Archiving and version control

Marc Groenewegen (marcg@dinkum.nl)

September 12, 2006

Document Information
Organisation	Hogeschool voor de Kunsten Utrecht (HKU)
Version	0.3
Status	proposal

Abstract:
This document provides an introduction into the principles of archiving and version control of software and documentation.

3 Versions, revisions and releases

1 Introduction

Archiving is a way to store your knowledge and be able to retrieve it. This requires an archiving system that helps you store all relevant information in such a way that you can retrieve it from the system much later.

1.1 About information structure

The structure of the information is of vital importance. Not so much for storing information but for retrieval. Putting your files into a large garbage collector isn't hard but when you're looking for the needle in the haystack you wish you'd have some structure to hang on to. In general we have to define the structure for our archive ourselves and agree upon certain conventions we will all use. The bottom line, of course, is that the users put information into the archive at all. In other words: for an archiving system to work, commitment is required from all its users to use it properly.

1.2 About conventions

An important convention is that the users of the archiving system put their information into the system according to the structure that has been chosen for the archive and supply information that clarifies why a new version was made and what the changes w.r.t. the previous version are. Another convention specifies specific properties of the files, like a generic layout, certain special hooks used by the archiving system and meaningful file names.

1.3 Reasons for archiving

Knowledge preservation
Knowledge retrieval
Structuring what we have
Work with several people on the same project

Another purpose of an archiving system is version control. This is the process of giving version numbers or names to specific releases of your product. With a well maintained archiving system it is possible to retrieve all files belonging to any release that was made, e.g. for maintenance purposes.

1.4 Reasons for version control

Access to previous versions
See differences between versions
See the changes you or others made and why
Work with several people on a common project
Make releases

2 How does archiving work ?

In general, a version control system can be seen as a large pool of files, called a repository, with a management system that takes care of the file handling.

However, it is much more than just a file system, it stores the files in such a way that it becomes possible to retrieve any previous version that was ever stored. It does this in an efficient way, much more efficient than just storing all versions of all files, but e.g. by only storing differences between two adjacent versions. On top of that, the version control system makes it possible to compare any two versions of a file, including your own working copy, to see what the differences are or to track how a file developed over time.

To illustrate the use of a central repository, the following picture shows the working directories of three people working on the same project.

In the repository are 3 files: a, b and c, of which a number of versions are stored. Newer versions get more quotes to indicate that these are different instances of the same file.

In each working directory we see some files that are also stored in the central repository of the archiving system. Beside that, we also see files in working directories that are not in the repository and files in the repository that don't show up in either one of the working directories. The files with a square drawn around it are (based on) the most recent versions of a specific file in the archive. A more detailed discussion follows.

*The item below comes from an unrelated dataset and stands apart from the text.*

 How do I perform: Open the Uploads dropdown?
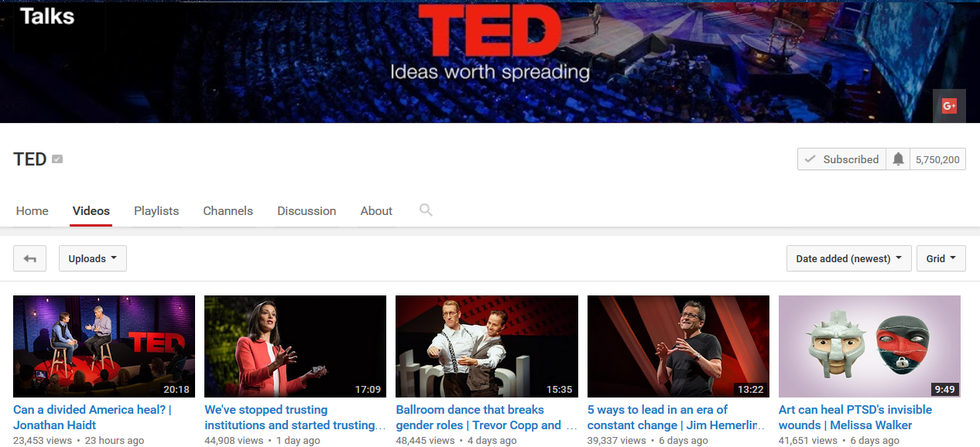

Let's start with Peter's files. He's got three files that are also in the repository: a', b and c". The files a' and b are (based on) older versions of files a and b. This means that files a and b were updated in the archive after Peter got them from the archive or submitted them himself. The file c" is equal to the most recent version of file c that is stored in the archive. There are also two files d and e in his working directory that are not in the archive at all. No problem, this might be temporary files, files that he wishes to add to the archive at later moment or Peter's own utilities.

Gerard has three files that are all in sync with the archive. He's probably just done an update on his working directory. There's also a file f which is not (yet) in the archive.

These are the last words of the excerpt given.